## Do this
Copy out the lines of the entries from the one containing "You are a GUI" through the end of the entries, with both ends included. Leave the pictures out of your copy.

Data on locating visible targets
***
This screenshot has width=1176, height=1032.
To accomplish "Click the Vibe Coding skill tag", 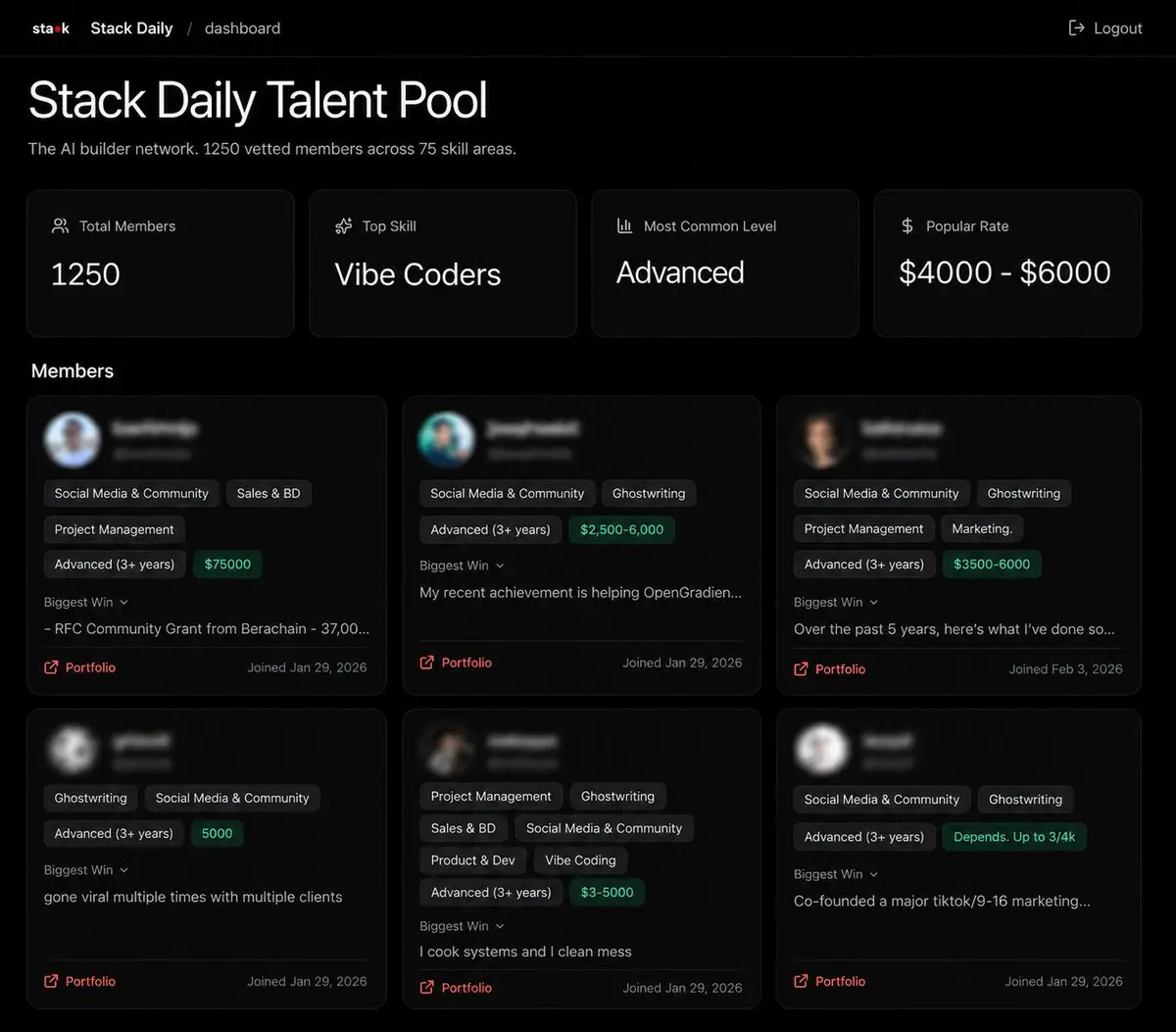I will (x=580, y=860).
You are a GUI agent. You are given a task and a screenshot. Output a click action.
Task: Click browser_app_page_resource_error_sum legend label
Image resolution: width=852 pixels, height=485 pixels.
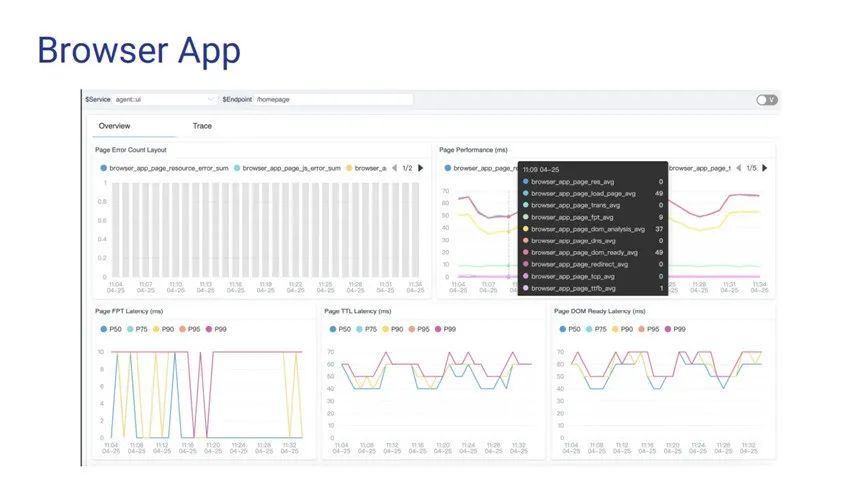coord(169,168)
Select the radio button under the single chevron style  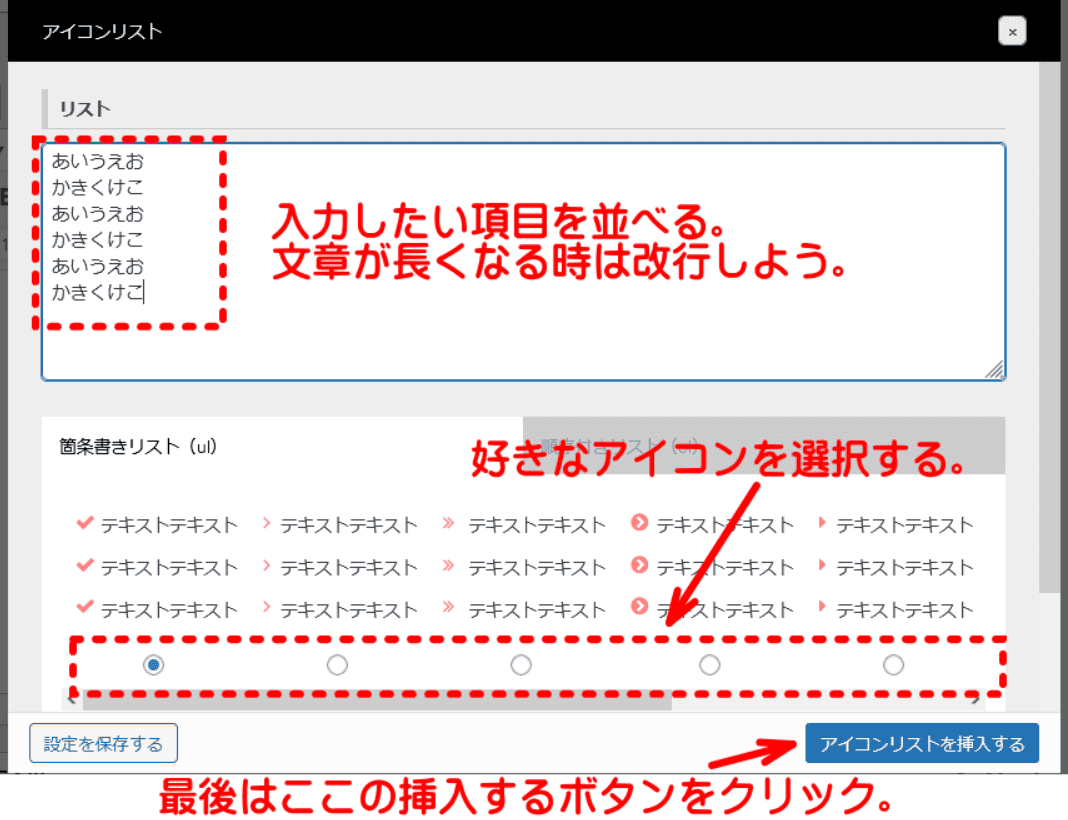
***
## Full answer
You are a GUI agent. You are given a task and a screenshot. Output a click action.
Task: Click browser_app_page_resource_error_sum legend label
Image resolution: width=852 pixels, height=485 pixels.
coord(169,168)
Select the radio button under the single chevron style  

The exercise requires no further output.